Can you spot what is missing from the photograph? The third column should have had a small tin of sweetcorn in it. I took the picture over twenty years ago, I have to admit, and it’s too late to change it now.


Carefully cleaned plastic food containers are useful, but these days I prefer proper dishes. Three of the tubs contain meat that has already been part cooked in the wok. The shorter the delay before finishing the cooking, the better. So you get it all ready like the picture. And you check everything is present… 

The tubs at the front contain carefully prepared garnishes. Too fancy? I don’t think so, and ten minutes extra work will have your guests amazed by how good the food looks, as well as the taste.


Confession and recipe



This was all taken from my (very) old web site, and I never finished typing all the recipes in. Most of our recipe books are currently in storage, so all I’m going to put here is how to make the Chicken and Sweetcorn Chowder, which is a very popular dish.
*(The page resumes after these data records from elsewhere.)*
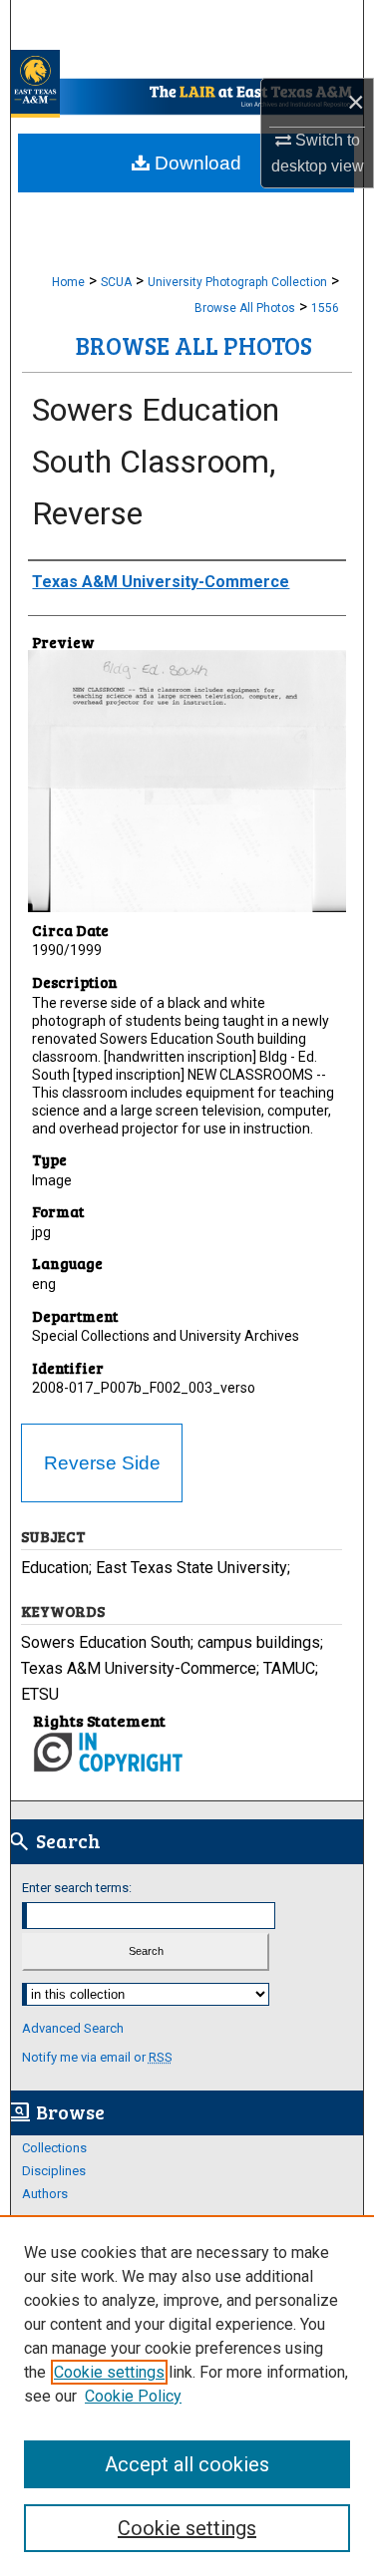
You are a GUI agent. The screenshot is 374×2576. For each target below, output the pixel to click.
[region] (187, 2395)
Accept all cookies (187, 2464)
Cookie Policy (133, 2396)
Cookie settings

I served it third in the meal this is about, because the soup doesn’t have to be at the beginning…

Start by making spring onion brushes, as they need to sit in iced water until they open up and look pretty.

In your saucepan, put –
  • 2 Tablespoons of groundnut oil
  • 900 ml Chicken stock
  • 2 Teaspoons of Chinese rice wine (Shao Xing)
  • 350g Can of sweetcorn, drained
Don’t start cooking yet! In your first little dish, marinate these things –
  • 50g Uncooked boneless chicken breast meat, finely chopped
  • 1 Teaspoon of ginger juice
  • A few drops of Sesame oil
  • 1/2 Teaspoon of sugar
  • Salt and pepper
In the second little dish, mix up 3 or 4 teaspoons of cornflour and just enough water to make it into a fairly thick paste.

In the third little dish, put a beaten egg.

Now you can start cooking! This is going to be quick, so have your serving dishes, spoons and spring onion brushes ready.
  1. Bring the contents of the saucepan to the boil.
  2. Stir in the marinated chicken, and keep stirring for a minute, at most.
  3. Stirring continually, pour the cornflour paste in slowly. Stir until it has thickened.
  4. Keep stirring, and pour the beaten egg in as slowly as you can, so that the egg forms long, thin strands.
  5. Stop stirring, and serve the chowder, garnished with the spring onion brushes.